■ **DOCUMENT SECTION**:
┌──
This phenomenon is so interesting to me. Every year I see my friends and family set their sights high, and for a week or two they do so well. The gyms are full, kale is sold out at the local grocery, budgets are tightly kept, the sun is shining bright. But inevitably everyone misses a day, or doesn’t reach their first benchmark, and we all slide right back to our old habits. And we know it, and we tell ourselves it’s okay. When the new year comes, we suddenly believe in ourselves again and tell ourselves that now is the time, this time we’re actually gonna do it. But we usually don’t. It’s kind of sweet how we can start over and over again with such innocence, but sad how we so rarely succeed.

I’ve been this person, time and time again, until last year when I finally found a system that works.

First, here are the general principles that led me to this system.  These can apply to any goals you want to set, whether you want to try my system or not.

  • Break big goals into small goals. Part of the reason so many of us give up on our goals is that they are way too big to tackle. It’s okay to set this kind of goal, but it makes it much easier if you break it down into smaller pieces. Set small simple goals like writing before you turn on the TV, writing a chapter every two weeks, or writing for a half an hour each workday. These small goals should be easy, and achieving them will encourage you.
  • Set goals you can measure. We’ve all done them, but vague goals are quite honestly a waste of your time. These goals are bad because it’s hard to determine how successful you’ve been. How much “more healthy” do you want to be? What qualifies as “eating right”? Instead, translate this vague goal into something you can measure: eating a full serving of vegetables every day or avoiding sugary foods before lunchtime. The idea is to write your goal as something that you can definitively say “yes” or “no” to. That way you know exactly how far you’ve come and can’t make excuses.
  • Approach goals as a choice, not as something forced on you. Another reason we often fail is our whole approach to resolutions. Don’t think of it as “I need to lose weight.” Immediately that phrasing gives rise to stress, urgency, negativity, and even loss of self-worth. Think of it instead as “I choose to lose weight.” It’s a small change, but it makes a big difference. You are the acting agent. You are doing this because you want to and choose to, not because anything is making you. It’s empowering.
  • Have regular reminders/accountability systems. When you’re the only one keeping you accountable, it can be hard to stay on track no matter how committed you are. Your accountability system can be as simple as writing your goals down next to your mirror or having a friend work on the same goal with you. You can also set up a small fitting reward for each benchmark you pass, such as letting yourself buy a new running outfit if you go running every day for two weeks. Do anything that works for you to keep you from forgetting, keep you motivated, and keep you from cheating yourself.
└──
■ **BRIEF**: Copy the resolutions essay from "This phenomenon is" through "system that works.", putting "spinach" wherever "kale" appears.

■ **DATA PROVIDED**:
┌──
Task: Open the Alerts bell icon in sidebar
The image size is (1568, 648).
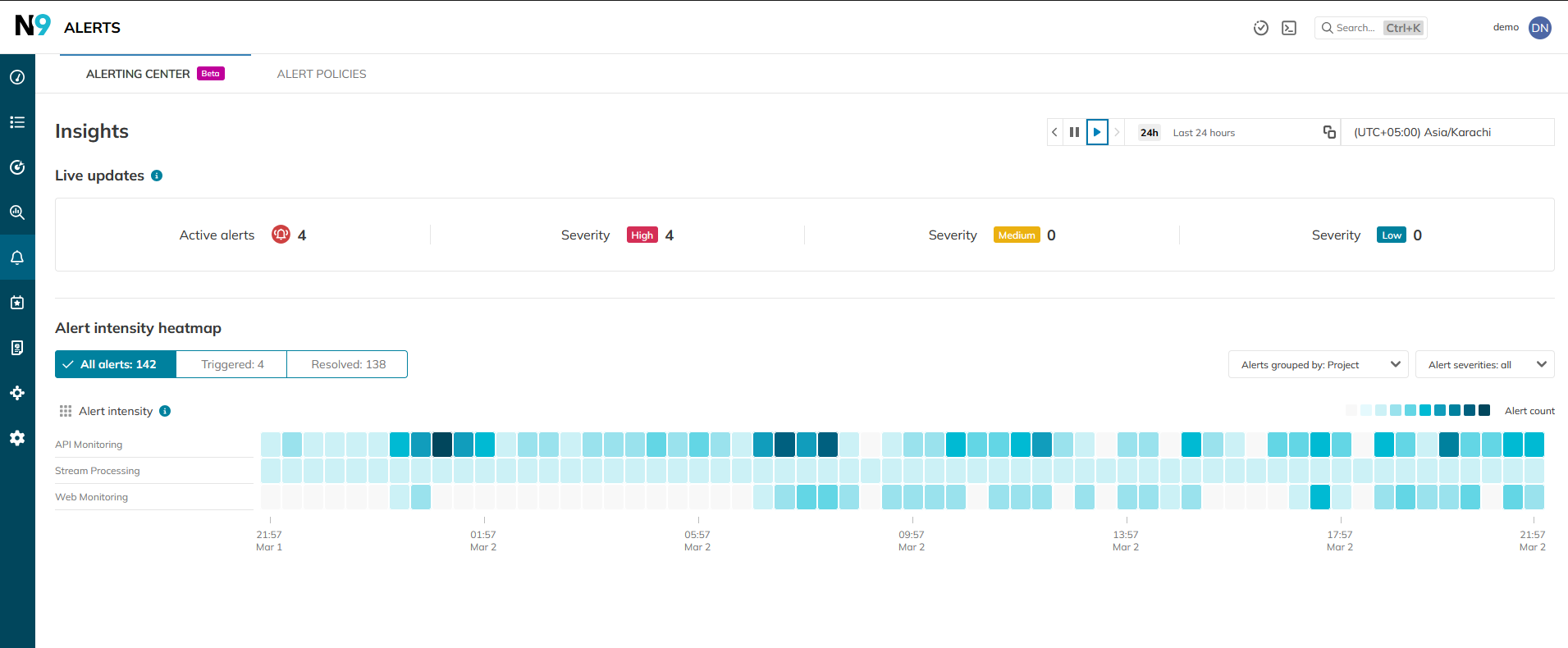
└──
■ **SOLUTION TO THE PROBLEM**:
This phenomenon is so interesting to me. Every year I see my friends and family set their sights high, and for a week or two they do so well. The gyms are full, spinach is sold out at the local grocery, budgets are tightly kept, the sun is shining bright. But inevitably everyone misses a day, or doesn’t reach their first benchmark, and we all slide right back to our old habits. And we know it, and we tell ourselves it’s okay. When the new year comes, we suddenly believe in ourselves again and tell ourselves that now is the time, this time we’re actually gonna do it. But we usually don’t. It’s kind of sweet how we can start over and over again with such innocence, but sad how we so rarely succeed.

I’ve been this person, time and time again, until last year when I finally found a system that works.